The Delhi Gymkhana, founded in 1913 as the Imperial Delhi Gymkhana Club, has historically operated from government-leased land at 2, Safdarjung Road. Today, it finds itself at the intersection of three debates – soaring membership barriers, colonial-era privilege, and the Centre’s recent move to take back the land citing defence and public-security needs.
How The Membership Game Works
Membership is notoriously hard to get. The club has traditionally taken applications from a limited set of categories – such as government officers, defence officers, corporate nominees and “green card” applicants – with deposits that, over time, have climbed into multiple lakhs and are often locked in for decades. For an ordinary aspirant, the effective waiting period has stretched to 20–37 years, meaning many people sign up in their 20s hoping their children or even grandchildren might actually use the membership. The high upfront cheque plus annual subscriptions, coupled with stiff screening and limited intake every year, keep the ecosystem small, tightly networked and symbolically out of reach for most Delhi residents.
Who Owns And Who Runs Delhi Gymkhana
Legally, the club is a company limited by guarantee – Delhi Gymkhana Club Ltd – and not owned by any single family or corporate house. Control lies with its members, who elect a general committee to run day-to-day affairs, frame rules, and decide on admissions and discipline. The land itself, however, is government property: it was leased by the Centre’s Land and Development Office (L&DO) to the then Imperial Delhi Gymkhana for use as a social and sporting club.
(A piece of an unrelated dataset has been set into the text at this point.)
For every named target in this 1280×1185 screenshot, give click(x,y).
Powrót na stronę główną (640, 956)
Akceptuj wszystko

In recent years, after allegations of mismanagement, a government-nominated committee has been overseeing the club’s affairs under orders from the National Company Law Tribunal and upheld by the appellate tribunal, diluting the old guard’s hold over governance.
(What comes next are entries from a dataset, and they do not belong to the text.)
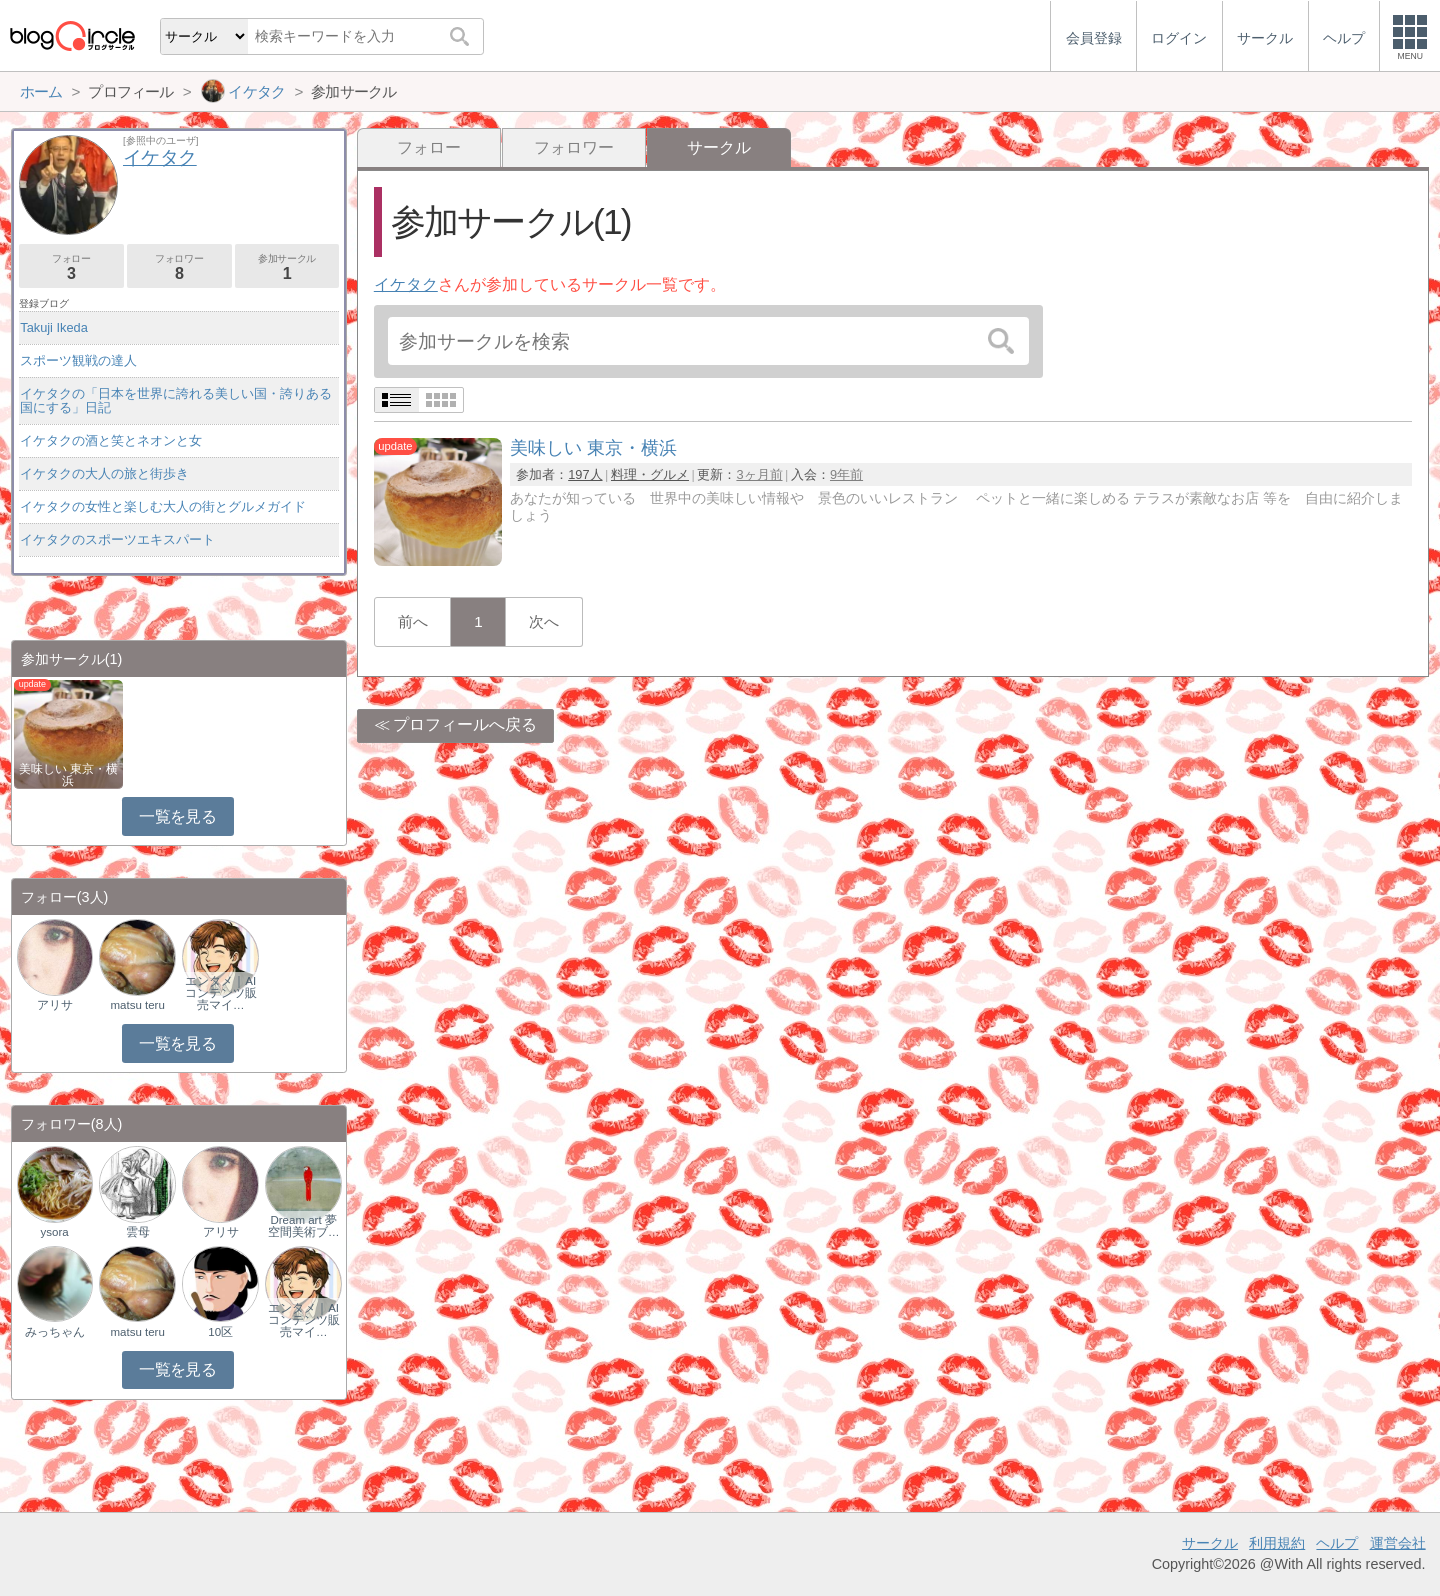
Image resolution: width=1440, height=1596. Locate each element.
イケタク (406, 284)
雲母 (138, 1232)
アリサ (55, 1005)
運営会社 (1398, 1543)
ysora (55, 1232)
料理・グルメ (650, 474)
Why The 113-Year Story Just Turned Dramatic
In May 2026, the Union government issued an eviction and re-entry order asking Delhi Gymkhana to hand back its 27.3-acre campus by June 5, arguing the land is “critically required” for defence infrastructure, governance facilities and public-security projects in a strategic zone. The directive invokes a clause in the original lease that allows the government to resume the land for public purpose, and states that once re-entered, all buildings and grounds will vest absolutely with the President of India through the L&DO. For members, this throws long-held assumptions into question: a hard-won, six–seven-figure membership may now buy prestige without guaranteed permanence of place.